→ **PROVIDED DATA**
====
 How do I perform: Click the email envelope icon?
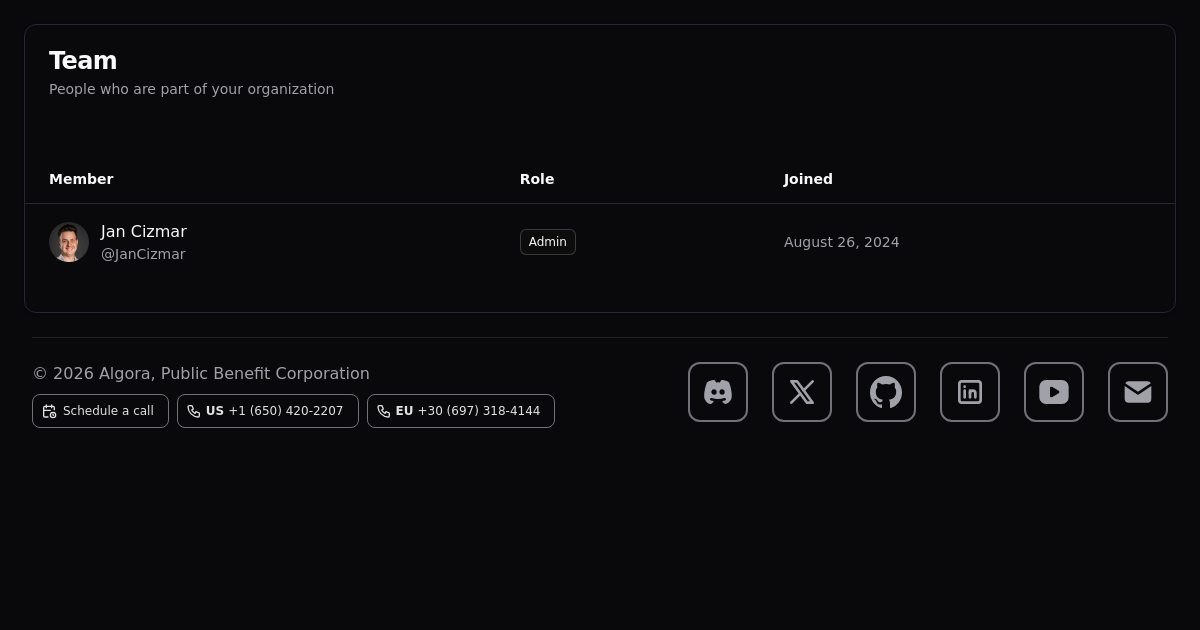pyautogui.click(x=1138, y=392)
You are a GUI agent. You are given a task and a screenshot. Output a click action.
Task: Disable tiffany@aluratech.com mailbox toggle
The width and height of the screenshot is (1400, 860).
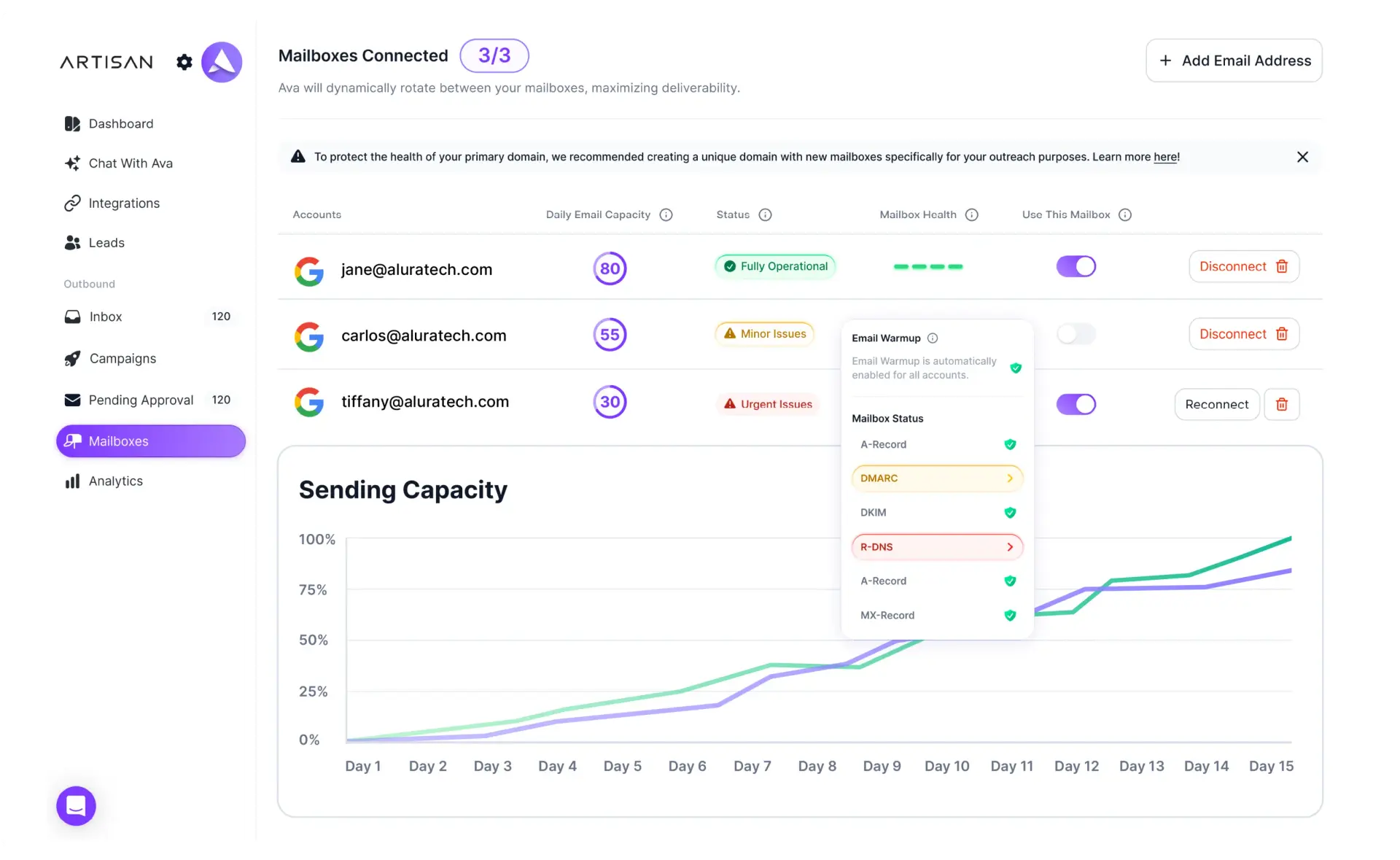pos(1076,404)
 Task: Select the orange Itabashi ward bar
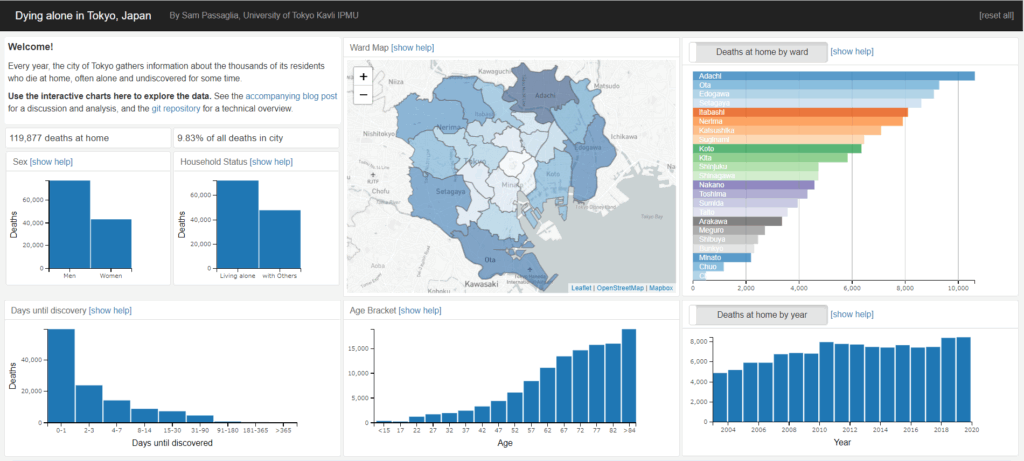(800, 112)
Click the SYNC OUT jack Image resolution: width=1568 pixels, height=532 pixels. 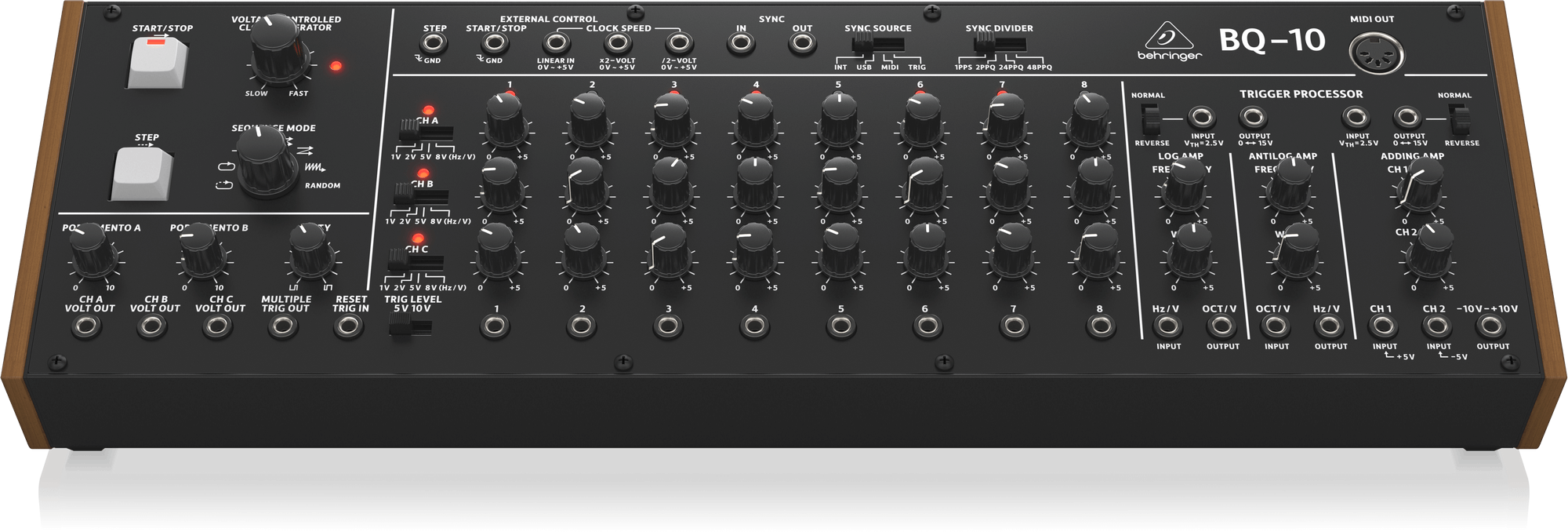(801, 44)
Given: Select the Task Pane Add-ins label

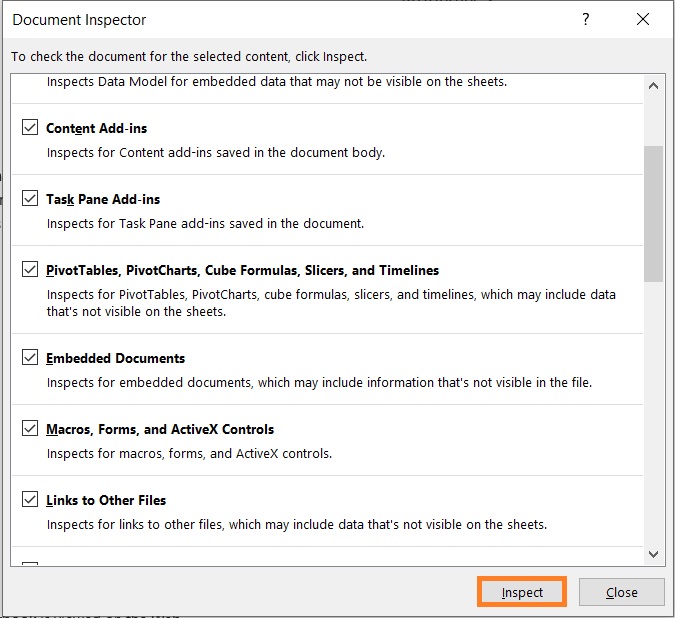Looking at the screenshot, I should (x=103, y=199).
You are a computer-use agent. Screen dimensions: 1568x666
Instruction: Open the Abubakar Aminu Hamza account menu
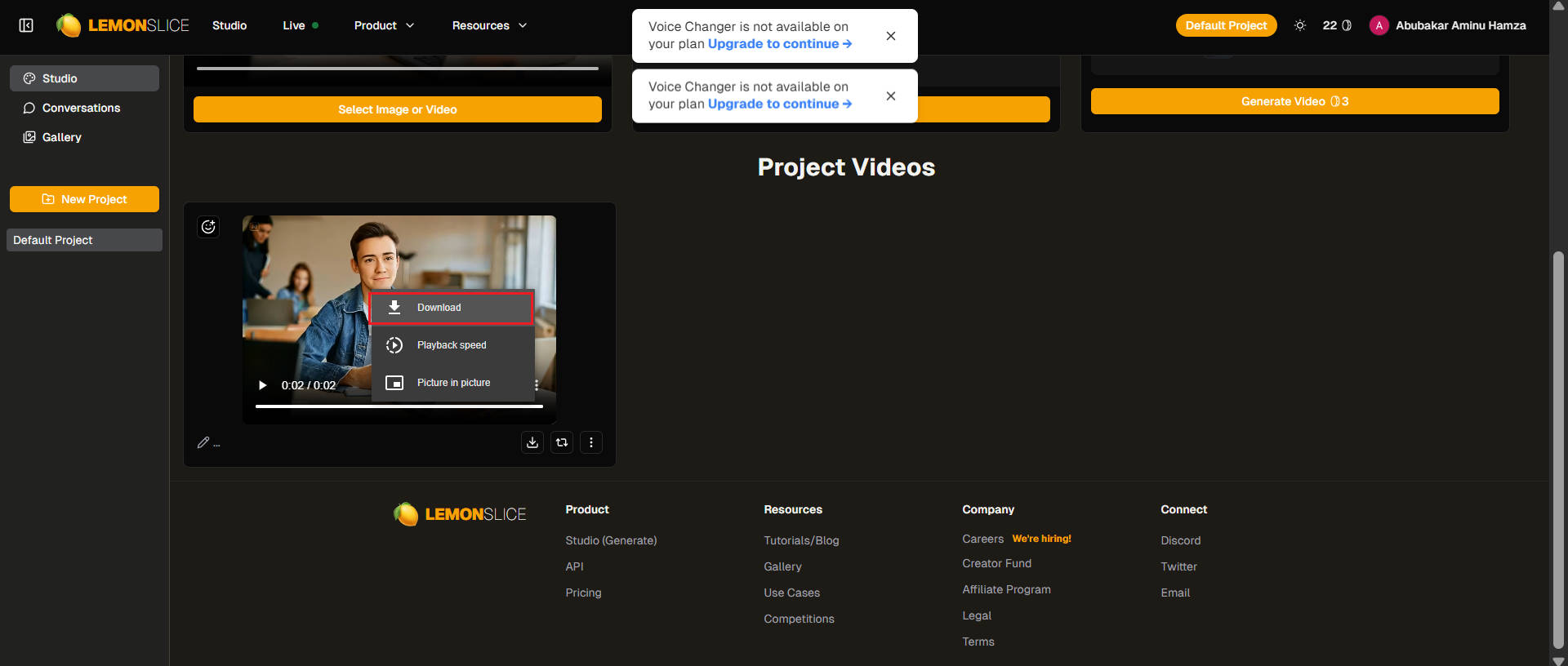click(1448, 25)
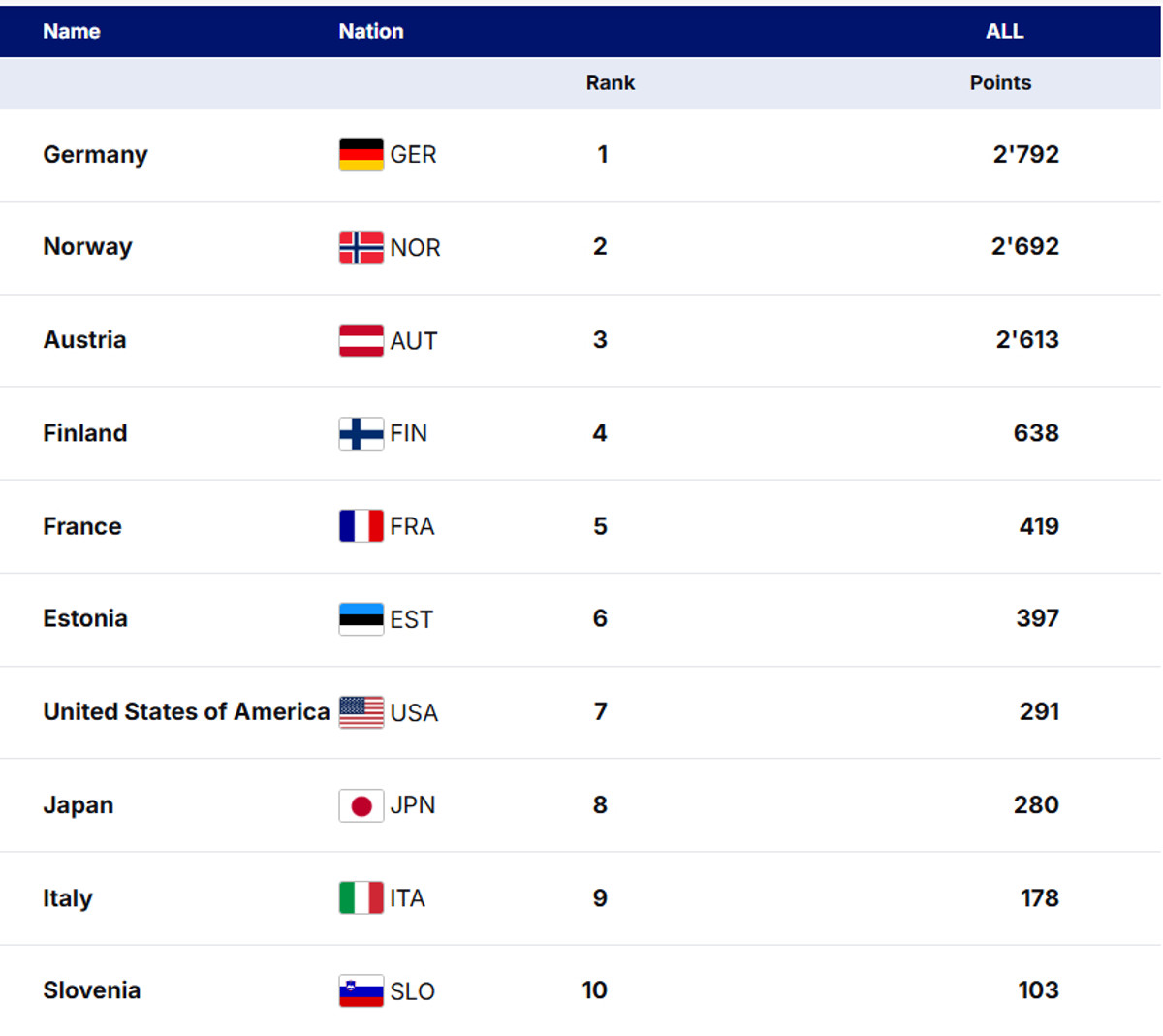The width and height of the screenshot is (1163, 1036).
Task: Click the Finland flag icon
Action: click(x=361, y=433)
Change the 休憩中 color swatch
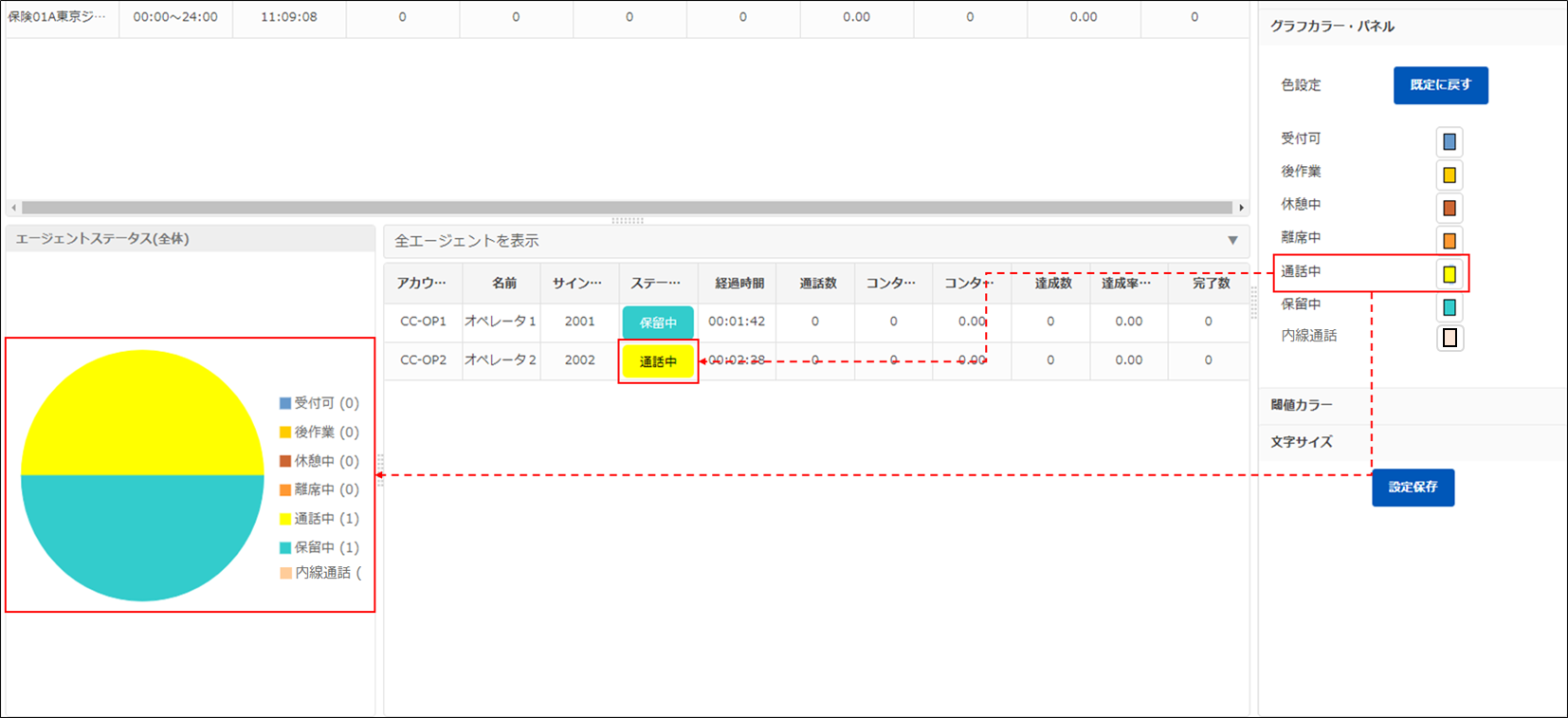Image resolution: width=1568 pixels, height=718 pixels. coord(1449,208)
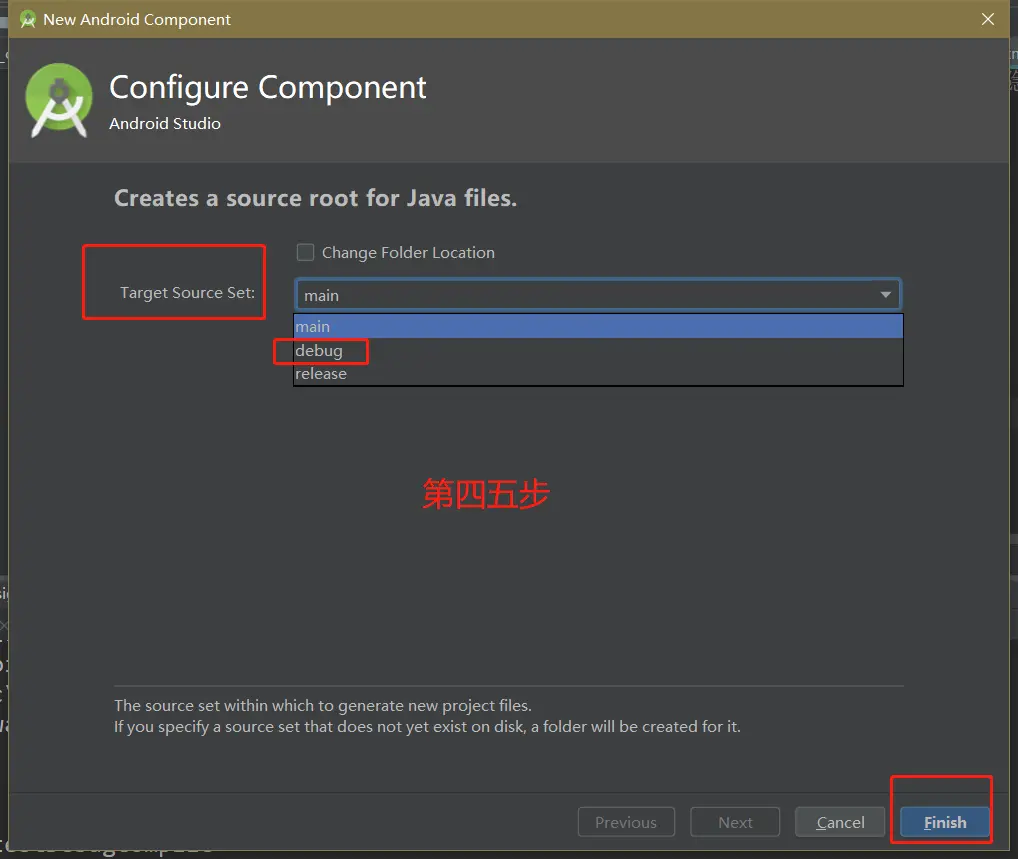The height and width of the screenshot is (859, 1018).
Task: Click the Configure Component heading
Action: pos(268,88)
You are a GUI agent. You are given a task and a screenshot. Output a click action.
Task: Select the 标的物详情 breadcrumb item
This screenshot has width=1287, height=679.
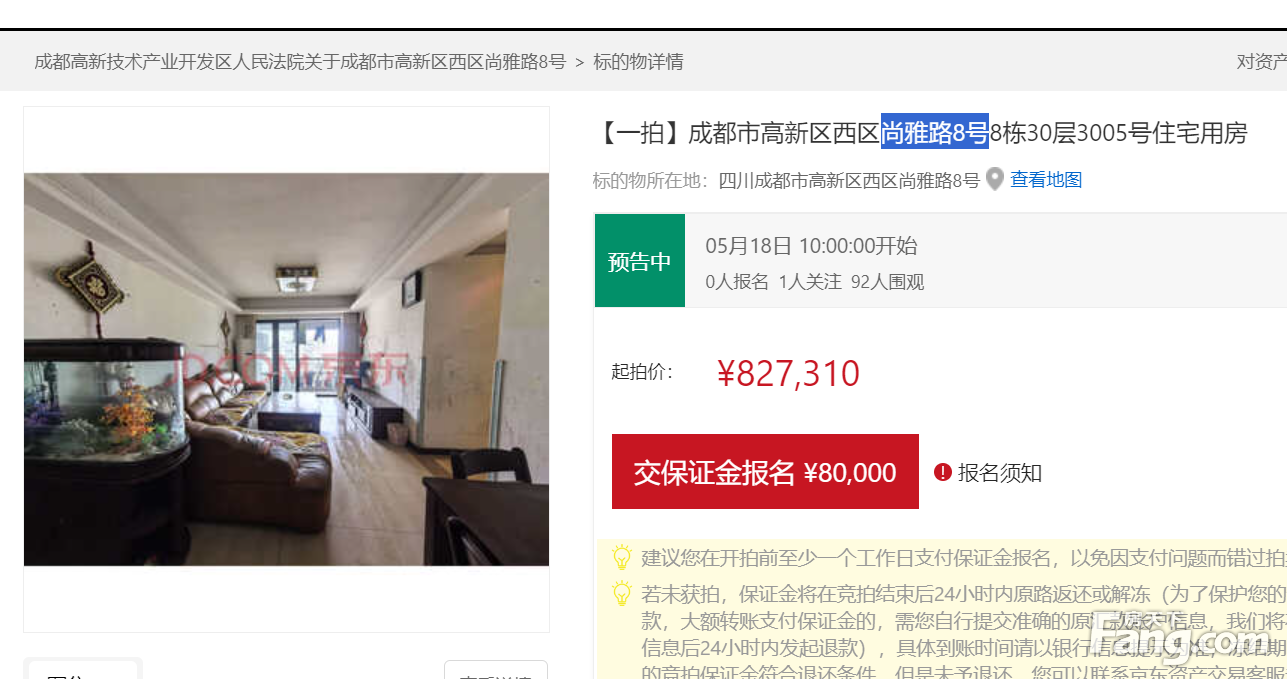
====
Starting with the line that contains "You are a computer-use" and going on through the end of the records, rewrite those lines with "account menu" swapped for "profile menu" and nothing else changed. Leave the pictures out.

You are a computer-use agent. Screen dimensions: 1568x666
Instruction: Open the Abubakar Aminu Hamza profile menu
click(1448, 25)
The width and height of the screenshot is (1163, 1036).
Task: Click the Finland flag icon
Action: click(x=361, y=433)
Change the 休憩中 color swatch
Image resolution: width=1568 pixels, height=718 pixels. coord(1449,208)
The height and width of the screenshot is (859, 1018).
Task: Click the Configure Component heading
Action: pos(268,88)
You are a GUI agent. You are given a task and a screenshot. Output a click action.
Task: Select the 标的物详情 breadcrumb item
This screenshot has width=1287, height=679.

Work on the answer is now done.